Let me know if "The Corporation" looks like the right thing once you've looked at it.

I'm off to read the info at the link now, thanks!

Posted by Anne at December 5, 2009 10:03 PM

Actually, it's The Company: A Short History of a Revolutionary Idea by John Micklethwait and Adrian Woolridge, and I was rather disappointed. These guys are journalists, writing for that bastion of Thatcherism, The Economist, and it shows. Interestingly, the focus is on the American company -- the material on Britain is great, but the other "international" sections are perfunctory -- but that makes a certain amount of sense. The managerialist triumphalism alone was enough to make me want to fling the book, and the highly selective use of evidence was, to an historian's eye, unconscionable. Their sense of historical context stinks: technology, in particular, gets very short shrift when it actually could be used to explain a great deal about the transitions they're chronicling, and they keep talking about politics but never really deal with imperialism. They way they cite Chinese and Russian corporate innovation as part and parcel of the late-20th century corporate history without ever mentioning Communism is a neat trick, the meaning of which I haven't quite yet puzzled out.
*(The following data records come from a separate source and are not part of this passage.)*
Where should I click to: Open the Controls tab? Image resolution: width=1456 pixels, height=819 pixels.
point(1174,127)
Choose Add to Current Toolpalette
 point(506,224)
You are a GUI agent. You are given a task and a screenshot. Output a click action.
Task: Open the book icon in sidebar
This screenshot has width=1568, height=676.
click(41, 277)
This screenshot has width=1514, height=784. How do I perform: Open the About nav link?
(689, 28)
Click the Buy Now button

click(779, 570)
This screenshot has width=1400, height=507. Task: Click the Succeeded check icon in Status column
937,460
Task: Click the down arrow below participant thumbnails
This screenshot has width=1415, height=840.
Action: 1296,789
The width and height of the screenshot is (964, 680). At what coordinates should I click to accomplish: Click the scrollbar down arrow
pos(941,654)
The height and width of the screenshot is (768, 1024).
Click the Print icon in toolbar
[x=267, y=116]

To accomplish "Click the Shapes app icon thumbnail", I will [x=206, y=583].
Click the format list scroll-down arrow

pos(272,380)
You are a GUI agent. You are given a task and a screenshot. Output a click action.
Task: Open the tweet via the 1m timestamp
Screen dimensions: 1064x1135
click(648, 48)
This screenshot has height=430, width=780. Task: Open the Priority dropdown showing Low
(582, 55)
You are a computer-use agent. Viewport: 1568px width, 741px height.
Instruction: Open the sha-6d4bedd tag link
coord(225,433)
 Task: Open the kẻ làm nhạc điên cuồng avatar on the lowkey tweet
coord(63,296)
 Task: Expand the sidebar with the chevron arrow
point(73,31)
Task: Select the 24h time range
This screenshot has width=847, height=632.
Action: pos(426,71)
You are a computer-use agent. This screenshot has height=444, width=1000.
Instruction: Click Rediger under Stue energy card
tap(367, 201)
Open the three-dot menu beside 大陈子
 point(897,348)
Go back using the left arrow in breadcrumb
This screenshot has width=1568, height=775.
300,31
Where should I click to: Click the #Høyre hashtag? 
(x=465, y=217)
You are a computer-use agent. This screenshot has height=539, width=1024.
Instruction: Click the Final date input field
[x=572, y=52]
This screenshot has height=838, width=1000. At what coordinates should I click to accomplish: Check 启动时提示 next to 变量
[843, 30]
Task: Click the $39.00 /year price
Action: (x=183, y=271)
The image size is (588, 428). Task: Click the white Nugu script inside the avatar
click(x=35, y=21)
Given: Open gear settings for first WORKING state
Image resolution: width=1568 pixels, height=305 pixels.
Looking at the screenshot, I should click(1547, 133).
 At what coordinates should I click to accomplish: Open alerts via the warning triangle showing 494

That said, given that it's really a potted history by a bunch of journalists with an ax to grind (and nowhere does the grindstone ring louder than the last chapters on multinationals [misunderstood forces for good] and the future of the corporation [if only we were more open-minded about them, we'd all get along fine]) there's a great deal of information here, presented in a very readable form. It took me about three hours to get through 200 pages, and I didn't start to hate it deeply until the last third. I actually considered using it as a class text briefly; now I wonder if, somewhere in their bibliography, might be something suitable.

Posted by Jonathan Dresner at December 10, 2009 12:07 AM

Okay, it's disappointing that your book was so deeply biased but if the target audience was Economist subscribers, it's not surprising.

I'm looking for more objective coverage. :) Journalists are all very well and I don't doubt there are some who are capable of writing an honest story, but what I was thinking of was something that illustrated the spreading tentacles of corporations. Moral judgments (which I'm fully capable of providing myself) aside, you know? I'll have to start poking around.

I'm thinking--my favorite used bookstore might be a good place to start. Reading the conscious and unconscious assumptions and "truths" of twenty or thirty years ago and contrasting them with what we know know, with the benefit of hindsight--I generally find that very informative.

Posted by Anne at December 12, 2009 09:33 AM

I think I was conflating the book on my shelf with "The Corporation", which I know I read reviews of in Z and elsewhere.

There's a pretty substantial literature on multinationals -- I don't know how much of it's from a middle ground between leftist critiques and Economist defenses, but there could be some -- and increasingly some literature on specific corporate histories. I still think The Company could do you some good -- it's a quick read, like I said -- and the bibliographic pages have some good stuff, at least, might give you some leads. I wouldn't spend money on it, mind you, but if you see it at the used bookstore or library, you might want to take a look.